Incluso antes de que César se convirtiera en el único gobernante de Roma, no era ajeno a tomar riesgos políticos peligrosos. En el 51 a. C., César desafió la autoridad del Senado y la tradición militar de larga data cuando cruzó el río Rubicón para enfrentarse a su oponente político, Pompey Magnus. Tal movimiento marcó una invasión traicionera de su propio país. La capacidad de César para inflamar las opiniones no terminó allí, como lo hizo cuando cortejó a la reina egipcia Cleopatra, un escándalo que casi arruinó mucho apoyo recién adquirido después de su derrota definitiva de Pompeyo en Farsalo, la batalla que terminó con la guerra civil. p>
En el 45 a. C., César se mantuvo virtualmente indiferente ante cualquier amenaza política importante, y aprovechó esa oportunidad para obligar al Senado a declararlo dictador vitalicio, un poder que en realidad no posee legalmente. En apariciones posteriores, César se vistió de púrpura, un color que los romanos asociaron cultural e históricamente con los vilipendiados reyes etruscos, los mismos personajes que la venerada república romana originalmente fue diseñada para usurpar.

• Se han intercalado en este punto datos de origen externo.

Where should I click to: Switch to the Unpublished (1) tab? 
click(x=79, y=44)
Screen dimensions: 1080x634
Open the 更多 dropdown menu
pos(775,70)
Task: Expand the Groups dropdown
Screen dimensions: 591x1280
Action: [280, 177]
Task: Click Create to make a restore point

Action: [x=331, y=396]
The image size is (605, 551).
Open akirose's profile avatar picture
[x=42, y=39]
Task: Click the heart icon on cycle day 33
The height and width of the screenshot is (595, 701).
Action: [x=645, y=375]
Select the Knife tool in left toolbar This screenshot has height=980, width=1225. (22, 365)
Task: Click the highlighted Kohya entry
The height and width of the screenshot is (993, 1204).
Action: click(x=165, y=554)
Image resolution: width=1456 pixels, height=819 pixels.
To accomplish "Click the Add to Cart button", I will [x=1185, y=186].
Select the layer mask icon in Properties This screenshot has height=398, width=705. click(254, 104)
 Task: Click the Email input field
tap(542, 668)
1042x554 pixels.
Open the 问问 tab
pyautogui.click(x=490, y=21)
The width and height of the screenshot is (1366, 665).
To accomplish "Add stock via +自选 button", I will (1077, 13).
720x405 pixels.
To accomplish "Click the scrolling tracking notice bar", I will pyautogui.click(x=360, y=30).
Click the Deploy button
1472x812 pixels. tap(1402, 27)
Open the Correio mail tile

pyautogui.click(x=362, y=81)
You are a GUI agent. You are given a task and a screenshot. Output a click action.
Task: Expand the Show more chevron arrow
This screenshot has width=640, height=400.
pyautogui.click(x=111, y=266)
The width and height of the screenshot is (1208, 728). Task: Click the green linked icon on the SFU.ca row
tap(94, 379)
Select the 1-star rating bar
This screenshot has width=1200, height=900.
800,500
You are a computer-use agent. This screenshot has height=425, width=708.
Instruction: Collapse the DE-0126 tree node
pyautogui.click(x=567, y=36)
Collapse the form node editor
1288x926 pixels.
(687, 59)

Al hacerlo, César se echó a sí mismo como un tirano al que los romanos bien intencionados estaban obligados por el honor de reemplazar. Por lo tanto, no es sorprendente que uno de los muchos asesinos de César, su único amigo Marcus Brutus, fuera un descendiente de una de las famosas familias más famosas involucradas en el derrocamiento del último rey etrusco.